**Excerpt provided**.
Meaningful Distinction:
 

 
Patrick S. Lasswell Look outward for something to accomplish, not inward for something to despise.
pslblog at gmail dot com
 
 
   
 
Sunday, December 28, 2003
 
Why the Iran Earthquake Death Toll is a Failure of Governance

I'm attending a First Responder (FR) advanced emergency care course these days. One of the instructors was involved in an incident this month where he came across a man laying in the middle of the road. He stopped, called 911, and within one minute he had an ambulance, a fire truck, and three patrol cars. One minute.

He told us about this incident because it was somewhat remarkable for its speed and scope of response, but it also illustrated an important point about the level of coverage in the metropolitan area. Anywhere in urban Portland, within five minutes of calling 911, the standard level of response is three EMT-Paramedics on site and treating the patient.

While we complain about our government, often with good cause; as an entity to serve the populace, it does really quite well. The communications system needed to transfer the emergency messages, the road system to carry the emergency vehicles, the building codes to prevent emergencies, the response coordination, the emergency services training, and the emergency responders are all there either because the government led the way, did the work, or in many instances had the decency to get out of the way of others who lead. Of paramount importance to our national emergency care apparatus is that lives are not wasted because of insufficient response.

**Stored data**.
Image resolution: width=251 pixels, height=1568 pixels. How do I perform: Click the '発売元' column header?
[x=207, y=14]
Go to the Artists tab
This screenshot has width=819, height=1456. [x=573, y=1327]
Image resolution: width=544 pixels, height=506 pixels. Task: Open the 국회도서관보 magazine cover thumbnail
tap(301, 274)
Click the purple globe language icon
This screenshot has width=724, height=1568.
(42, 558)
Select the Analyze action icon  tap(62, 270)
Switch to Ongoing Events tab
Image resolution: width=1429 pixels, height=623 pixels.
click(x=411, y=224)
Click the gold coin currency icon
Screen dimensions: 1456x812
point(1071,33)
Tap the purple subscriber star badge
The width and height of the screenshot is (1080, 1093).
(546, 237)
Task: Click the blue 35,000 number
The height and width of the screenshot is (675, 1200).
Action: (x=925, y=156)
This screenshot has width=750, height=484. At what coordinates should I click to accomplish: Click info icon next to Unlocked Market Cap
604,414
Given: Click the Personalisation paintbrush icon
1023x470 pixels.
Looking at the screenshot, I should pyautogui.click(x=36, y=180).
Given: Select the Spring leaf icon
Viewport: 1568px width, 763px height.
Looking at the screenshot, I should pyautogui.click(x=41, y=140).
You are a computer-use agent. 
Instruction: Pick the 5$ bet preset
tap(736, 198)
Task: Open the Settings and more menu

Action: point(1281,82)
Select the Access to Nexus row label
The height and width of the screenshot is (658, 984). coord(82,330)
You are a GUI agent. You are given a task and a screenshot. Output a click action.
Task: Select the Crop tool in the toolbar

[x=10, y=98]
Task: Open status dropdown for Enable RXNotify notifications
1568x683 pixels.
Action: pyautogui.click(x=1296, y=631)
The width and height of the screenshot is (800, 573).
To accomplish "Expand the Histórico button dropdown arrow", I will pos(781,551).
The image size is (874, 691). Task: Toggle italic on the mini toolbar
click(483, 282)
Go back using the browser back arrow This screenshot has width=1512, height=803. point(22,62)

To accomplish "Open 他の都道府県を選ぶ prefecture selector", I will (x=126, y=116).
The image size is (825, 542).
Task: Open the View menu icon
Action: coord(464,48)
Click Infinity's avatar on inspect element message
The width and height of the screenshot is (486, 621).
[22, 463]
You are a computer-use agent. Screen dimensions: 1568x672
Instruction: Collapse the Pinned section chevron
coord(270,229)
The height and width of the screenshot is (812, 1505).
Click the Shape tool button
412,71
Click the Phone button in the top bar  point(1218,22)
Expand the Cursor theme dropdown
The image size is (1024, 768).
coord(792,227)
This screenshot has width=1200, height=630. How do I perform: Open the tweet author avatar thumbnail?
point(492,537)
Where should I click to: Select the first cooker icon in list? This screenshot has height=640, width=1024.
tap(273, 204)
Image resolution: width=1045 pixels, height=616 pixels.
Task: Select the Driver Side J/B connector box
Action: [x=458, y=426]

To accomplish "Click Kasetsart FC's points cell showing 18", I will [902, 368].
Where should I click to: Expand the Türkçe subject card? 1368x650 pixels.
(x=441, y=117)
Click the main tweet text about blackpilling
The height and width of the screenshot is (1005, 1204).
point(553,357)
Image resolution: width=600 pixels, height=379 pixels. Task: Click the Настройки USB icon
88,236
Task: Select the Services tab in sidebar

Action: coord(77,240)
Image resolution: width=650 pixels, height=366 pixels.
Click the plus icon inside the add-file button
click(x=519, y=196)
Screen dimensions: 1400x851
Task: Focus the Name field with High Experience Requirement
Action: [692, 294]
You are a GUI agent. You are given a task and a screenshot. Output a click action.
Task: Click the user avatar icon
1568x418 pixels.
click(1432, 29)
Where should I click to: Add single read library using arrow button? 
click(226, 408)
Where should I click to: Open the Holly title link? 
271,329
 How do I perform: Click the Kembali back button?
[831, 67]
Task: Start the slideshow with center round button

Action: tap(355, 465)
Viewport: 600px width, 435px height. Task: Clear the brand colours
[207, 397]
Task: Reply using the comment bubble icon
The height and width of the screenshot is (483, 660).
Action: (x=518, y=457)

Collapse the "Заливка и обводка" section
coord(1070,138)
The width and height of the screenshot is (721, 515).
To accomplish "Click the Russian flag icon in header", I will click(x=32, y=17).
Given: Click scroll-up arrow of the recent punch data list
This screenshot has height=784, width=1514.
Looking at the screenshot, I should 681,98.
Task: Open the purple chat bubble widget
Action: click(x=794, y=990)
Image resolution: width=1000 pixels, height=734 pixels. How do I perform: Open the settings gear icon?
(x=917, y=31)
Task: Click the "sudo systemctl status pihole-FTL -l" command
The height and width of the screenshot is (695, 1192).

**Problem statement**. From the blog post above, list every item that the sentence beginning "The communications system needed" names as being in place.

**Your response**.
- The communications system needed to transfer the emergency messages
- The road system to carry the emergency vehicles
- The building codes to prevent emergencies
- The response coordination
- The emergency services training
- The emergency responders